Work instruction |
Collect every line below that contains the word "computer".

Data |
• • • • • • •
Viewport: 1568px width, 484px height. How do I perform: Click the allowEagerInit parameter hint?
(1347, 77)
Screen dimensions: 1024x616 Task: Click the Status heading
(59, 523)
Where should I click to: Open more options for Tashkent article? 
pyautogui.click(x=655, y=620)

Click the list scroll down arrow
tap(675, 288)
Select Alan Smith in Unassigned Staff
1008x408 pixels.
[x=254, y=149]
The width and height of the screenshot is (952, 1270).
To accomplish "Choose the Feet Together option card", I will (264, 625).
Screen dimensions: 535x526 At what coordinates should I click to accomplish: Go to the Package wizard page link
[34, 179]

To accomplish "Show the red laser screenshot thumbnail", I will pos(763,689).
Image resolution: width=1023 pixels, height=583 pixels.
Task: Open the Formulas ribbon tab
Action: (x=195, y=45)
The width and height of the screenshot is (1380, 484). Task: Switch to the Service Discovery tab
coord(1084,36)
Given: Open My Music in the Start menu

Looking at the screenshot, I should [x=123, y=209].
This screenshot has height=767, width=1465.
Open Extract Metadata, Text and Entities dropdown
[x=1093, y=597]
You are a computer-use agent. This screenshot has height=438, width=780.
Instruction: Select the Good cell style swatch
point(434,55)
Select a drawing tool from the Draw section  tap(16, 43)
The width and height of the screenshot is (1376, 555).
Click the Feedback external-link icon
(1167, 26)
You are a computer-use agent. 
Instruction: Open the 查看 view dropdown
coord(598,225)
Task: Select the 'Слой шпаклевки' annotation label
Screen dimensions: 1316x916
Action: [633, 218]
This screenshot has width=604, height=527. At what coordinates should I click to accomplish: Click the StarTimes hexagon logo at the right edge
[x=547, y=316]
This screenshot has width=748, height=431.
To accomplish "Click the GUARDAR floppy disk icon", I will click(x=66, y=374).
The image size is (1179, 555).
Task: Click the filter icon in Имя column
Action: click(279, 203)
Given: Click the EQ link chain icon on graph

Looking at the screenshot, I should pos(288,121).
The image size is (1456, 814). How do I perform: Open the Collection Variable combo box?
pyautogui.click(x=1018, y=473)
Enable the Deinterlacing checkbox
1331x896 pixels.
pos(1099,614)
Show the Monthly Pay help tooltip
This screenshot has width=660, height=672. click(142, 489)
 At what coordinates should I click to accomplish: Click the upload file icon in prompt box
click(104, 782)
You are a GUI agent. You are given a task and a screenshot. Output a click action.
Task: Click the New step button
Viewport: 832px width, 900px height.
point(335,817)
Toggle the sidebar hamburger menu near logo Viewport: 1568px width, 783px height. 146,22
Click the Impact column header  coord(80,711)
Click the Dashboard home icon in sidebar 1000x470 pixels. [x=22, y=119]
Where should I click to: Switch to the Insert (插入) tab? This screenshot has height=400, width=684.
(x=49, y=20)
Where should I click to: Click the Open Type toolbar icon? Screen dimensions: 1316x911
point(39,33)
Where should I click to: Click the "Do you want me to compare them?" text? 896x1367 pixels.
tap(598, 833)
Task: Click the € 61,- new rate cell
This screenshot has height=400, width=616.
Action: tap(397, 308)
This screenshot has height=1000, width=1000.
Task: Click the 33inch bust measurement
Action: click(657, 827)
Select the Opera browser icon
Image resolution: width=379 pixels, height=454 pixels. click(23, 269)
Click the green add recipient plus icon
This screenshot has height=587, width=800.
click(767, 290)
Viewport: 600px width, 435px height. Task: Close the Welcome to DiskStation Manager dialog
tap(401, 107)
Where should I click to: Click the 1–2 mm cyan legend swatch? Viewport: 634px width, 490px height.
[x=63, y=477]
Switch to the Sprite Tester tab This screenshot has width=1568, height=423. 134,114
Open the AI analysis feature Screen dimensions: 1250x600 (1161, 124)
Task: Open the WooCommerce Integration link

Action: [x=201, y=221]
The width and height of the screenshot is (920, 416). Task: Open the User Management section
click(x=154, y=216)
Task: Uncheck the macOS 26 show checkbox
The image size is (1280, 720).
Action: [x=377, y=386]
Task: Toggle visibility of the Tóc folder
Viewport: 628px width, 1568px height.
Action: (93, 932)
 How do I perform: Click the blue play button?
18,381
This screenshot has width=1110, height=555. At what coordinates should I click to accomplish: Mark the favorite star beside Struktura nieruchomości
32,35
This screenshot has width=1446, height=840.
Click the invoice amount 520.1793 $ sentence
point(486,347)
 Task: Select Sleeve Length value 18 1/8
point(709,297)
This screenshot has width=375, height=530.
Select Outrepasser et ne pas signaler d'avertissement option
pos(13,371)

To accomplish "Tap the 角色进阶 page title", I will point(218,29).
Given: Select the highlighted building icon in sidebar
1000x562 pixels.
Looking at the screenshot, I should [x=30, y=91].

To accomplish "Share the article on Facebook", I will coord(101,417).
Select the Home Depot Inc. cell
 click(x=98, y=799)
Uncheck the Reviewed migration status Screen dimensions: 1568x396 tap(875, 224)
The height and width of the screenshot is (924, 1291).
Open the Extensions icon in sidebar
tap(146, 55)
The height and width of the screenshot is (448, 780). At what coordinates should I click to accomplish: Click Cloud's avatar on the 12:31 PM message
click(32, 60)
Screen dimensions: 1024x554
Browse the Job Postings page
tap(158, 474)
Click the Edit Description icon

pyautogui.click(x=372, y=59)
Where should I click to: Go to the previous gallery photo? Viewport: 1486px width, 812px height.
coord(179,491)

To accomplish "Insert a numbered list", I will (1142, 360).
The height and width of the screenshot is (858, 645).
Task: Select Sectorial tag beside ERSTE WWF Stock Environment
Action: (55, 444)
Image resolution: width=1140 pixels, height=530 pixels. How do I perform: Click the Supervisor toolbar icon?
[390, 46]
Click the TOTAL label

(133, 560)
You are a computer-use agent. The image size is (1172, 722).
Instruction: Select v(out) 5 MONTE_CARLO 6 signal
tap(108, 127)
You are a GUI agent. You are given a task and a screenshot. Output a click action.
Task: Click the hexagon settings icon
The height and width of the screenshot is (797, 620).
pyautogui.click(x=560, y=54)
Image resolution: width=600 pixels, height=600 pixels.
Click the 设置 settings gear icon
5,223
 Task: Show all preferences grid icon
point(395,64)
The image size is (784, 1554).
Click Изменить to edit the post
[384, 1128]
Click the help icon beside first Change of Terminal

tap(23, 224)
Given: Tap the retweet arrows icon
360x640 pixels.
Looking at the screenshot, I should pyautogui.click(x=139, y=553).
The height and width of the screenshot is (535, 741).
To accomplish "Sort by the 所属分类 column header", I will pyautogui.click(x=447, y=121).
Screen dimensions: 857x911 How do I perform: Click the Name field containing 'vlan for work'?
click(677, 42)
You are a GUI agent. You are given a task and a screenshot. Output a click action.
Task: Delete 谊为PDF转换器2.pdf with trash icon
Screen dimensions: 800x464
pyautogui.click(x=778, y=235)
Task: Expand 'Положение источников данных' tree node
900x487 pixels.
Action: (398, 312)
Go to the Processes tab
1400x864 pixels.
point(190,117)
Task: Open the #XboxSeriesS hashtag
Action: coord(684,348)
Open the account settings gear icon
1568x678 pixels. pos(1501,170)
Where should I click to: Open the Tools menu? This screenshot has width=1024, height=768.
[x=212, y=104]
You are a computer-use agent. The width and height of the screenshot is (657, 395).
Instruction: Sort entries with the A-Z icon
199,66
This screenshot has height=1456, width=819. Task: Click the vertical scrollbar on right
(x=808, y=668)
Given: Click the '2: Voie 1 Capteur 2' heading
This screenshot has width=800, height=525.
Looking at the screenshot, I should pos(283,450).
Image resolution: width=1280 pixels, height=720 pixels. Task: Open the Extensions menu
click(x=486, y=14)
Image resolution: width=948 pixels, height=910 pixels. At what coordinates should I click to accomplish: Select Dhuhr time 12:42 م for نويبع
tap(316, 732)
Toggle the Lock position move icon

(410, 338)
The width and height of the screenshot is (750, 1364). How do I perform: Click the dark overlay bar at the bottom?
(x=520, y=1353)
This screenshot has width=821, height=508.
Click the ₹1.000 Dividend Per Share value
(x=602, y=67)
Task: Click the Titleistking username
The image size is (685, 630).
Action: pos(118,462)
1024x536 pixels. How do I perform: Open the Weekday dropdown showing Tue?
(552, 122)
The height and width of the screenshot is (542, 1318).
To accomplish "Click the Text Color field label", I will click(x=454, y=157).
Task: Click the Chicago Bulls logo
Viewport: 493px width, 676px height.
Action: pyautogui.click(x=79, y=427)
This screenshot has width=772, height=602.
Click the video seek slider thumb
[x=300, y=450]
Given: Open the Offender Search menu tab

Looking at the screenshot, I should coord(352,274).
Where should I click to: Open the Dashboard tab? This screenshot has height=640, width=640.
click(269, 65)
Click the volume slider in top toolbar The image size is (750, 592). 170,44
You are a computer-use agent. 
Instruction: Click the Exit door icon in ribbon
• • • • • • •
Written solution |
You are a computer-use agent. This screenshot has height=438, width=780.
You are a computer-use agent. 
You are a computer-use agent. The image size is (1172, 722).
You are a computer-use agent. The width and height of the screenshot is (657, 395).
You are a computer-use agent. 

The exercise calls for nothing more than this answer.